Anthropic is on track to hit $10.9 billion in revenue for the second quarter of 2026, doubling its first-quarter figure of $4.8 billion. Alongside that revenue comes a projected operating profit of $559 million, which would mark the first profitable quarter in the company’s five-year history.
As recently as last summer, Anthropic told its investors it might not reach full-year profitability until 2028. The company ended 2025 with roughly $9 billion in annualized revenue. By April 2026, that run-rate had already crossed $30 billion. With Q2 projections pointing to $10.9 billion in a single quarter, the company is tracking toward a $43 billion annualized run rate.
What Is Driving Anthropic’s Revenue?
Enterprise demand and adoption has been the biggest factor. Following the company’s Series G fundraise in February, it was discovered that more than 1,000 business customers were spending over $1 million on Claude annually, a figure that doubled from 500 in under two months.

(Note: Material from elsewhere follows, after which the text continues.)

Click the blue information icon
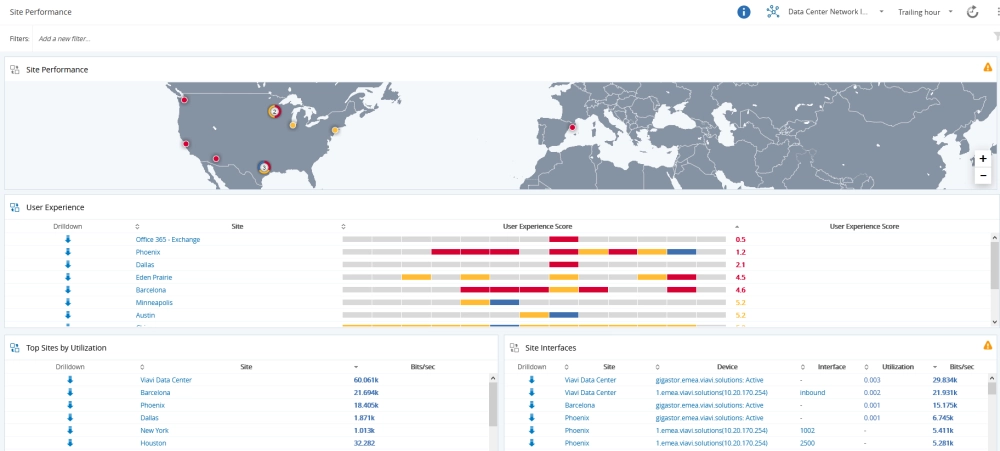The height and width of the screenshot is (451, 1000). point(744,12)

Claude Code, the company’s agentic AI coding tool, hit $1 billion in annualized revenue within six months of its public launch and had reached $2.5 billion in annualized revenue by February 2026. Enterprise customers including Netflix, Spotify, KPMG, L’Oreal, and Salesforce are among those deploying the tool.
Consumer adoption has also played a role. The Claude app shot to the top of Apple’s App Store in February after a widely covered dispute with the Pentagon, and Anthropic has since been working to rebuild that relationship, particularly following the launch of Claude Mythos Preview, a model the company says has advanced cybersecurity capabilities.
Why the Profit Figure Deserves Scrutiny
The timing of the Anthropic-SpaceX compute deal calls for scrutiny. Anthropic recently signed a compute contract worth $1.25 billion per month with SpaceX through May 2029, confirmed in SpaceX’s own S-1 IPO filing. The deal includes a deliberate ramp-up discount for May and June before the full rate begins in July. Q2 covers April, May, and June, meaning Anthropic’s single largest compute expense is running at a reduced rate for two of the three months it is using to declare its first operating profit.
Anthropic has also been explicit with investors that profitability may not hold for the full year, with many reports stating that the company’s planned spending on compute infrastructure for late 2026 and 2027 is likely to swing operating results back into negative territory.
All of these taken together, the so-called Q2 profit is better understood within the context of favorable timing (SpaceX compute deal) as opposed to a solid shift in the company’s underlying economics.
Where Anthropic Now Stands Against OpenAI
OpenAI has told investors it expects to reach profitability in 2030, after spending more than $600 billion on computing infrastructure. Anthropic reaching operating profit, even for a single quarter, puts it ahead of that benchmark by several years.
Anthropic is currently in talks to raise at least $30 billion at a valuation exceeding $900 billion, which would place it above OpenAI’s last known private market valuation at $852 billion. The company is also planning a potential IPO for October this year.
Whether Anthropic can hold its profitability position through the rest of the year will depend largely on how quickly its new compute capacity comes online against what it is already spending.